1. **What you're considering building** (feature, change, or experiment)
2. **Expected impact** (metric + estimated improvement)
3. **Your concern** (is this risky? reversible? controversial?)

I'll walk you through the decision tree: reversibility, hypothesis
strength, detectable impact, and risk level. You'll get a clear
recommendation: A/B test, ship + monitor, or just ship.

**Output:** Decision documented inline or saved to `thoughts/shared/product/decisions/`
**Time:** ~5 min for clear-cut cases, ~15 min for nuanced decisions

**When to use:** Before building any feature, when stakeholders demand "data-driven" decisions, or when unsure if testing is worth the effort

**Framework source:** Aakash Gupta's "When to A/B Test vs Just Ship"

---

## The Decision Framework

Use this decision tree:

### Question 1: Is it reversible?

**If YES → Ship it**

- CSS changes
- Messaging tweaks
- UI polish
- Non-destructive features

**Why:** Reversible changes have low risk. Ship, monitor, rollback if needed.

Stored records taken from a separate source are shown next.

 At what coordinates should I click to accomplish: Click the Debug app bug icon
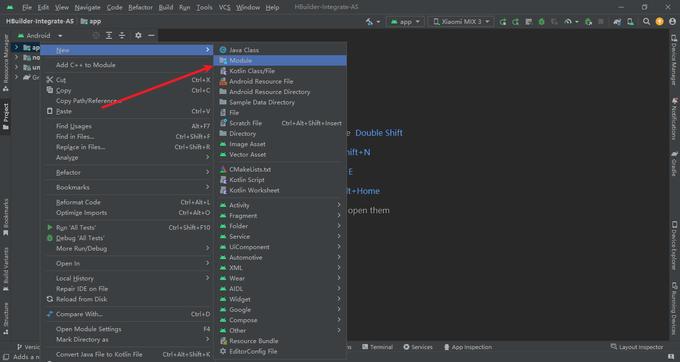pyautogui.click(x=541, y=22)
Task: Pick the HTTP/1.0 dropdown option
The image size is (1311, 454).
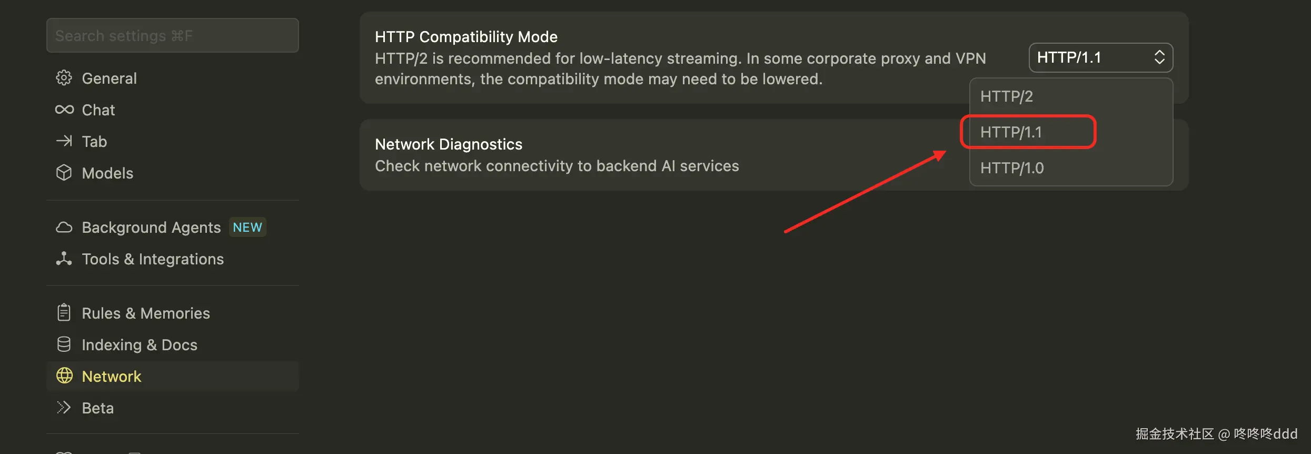Action: click(x=1012, y=168)
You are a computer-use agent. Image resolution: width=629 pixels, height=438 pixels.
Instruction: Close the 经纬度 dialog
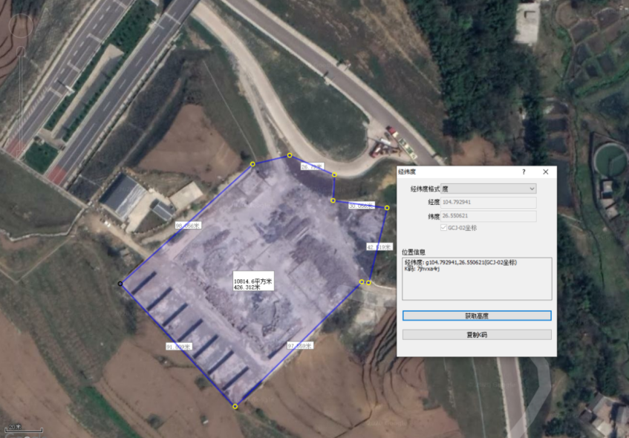click(545, 171)
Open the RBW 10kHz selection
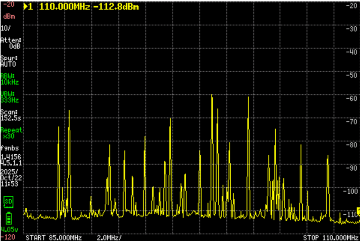This screenshot has height=241, width=360. tap(9, 79)
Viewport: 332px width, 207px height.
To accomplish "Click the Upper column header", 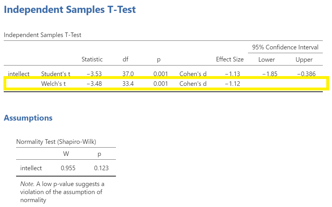I will coord(304,60).
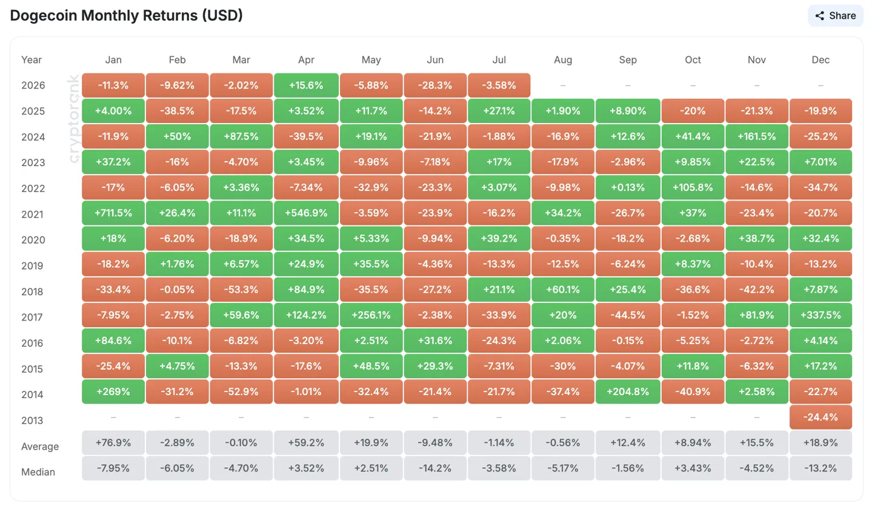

**If NO → Continue to Question 2**

---

### Question 2: Do you have a hypothesis with measurable impact?

**If NO → Don't test**

- Building "nice to haves"
- No clear success metric
- Can't measure the outcome

**Why:** Testing without a hypothesis is wasteful. Either clarify the hypothesis or don't build it.

**If YES → Continue to Question 3**

---

### Question 3: Is the expected impact large enough to detect?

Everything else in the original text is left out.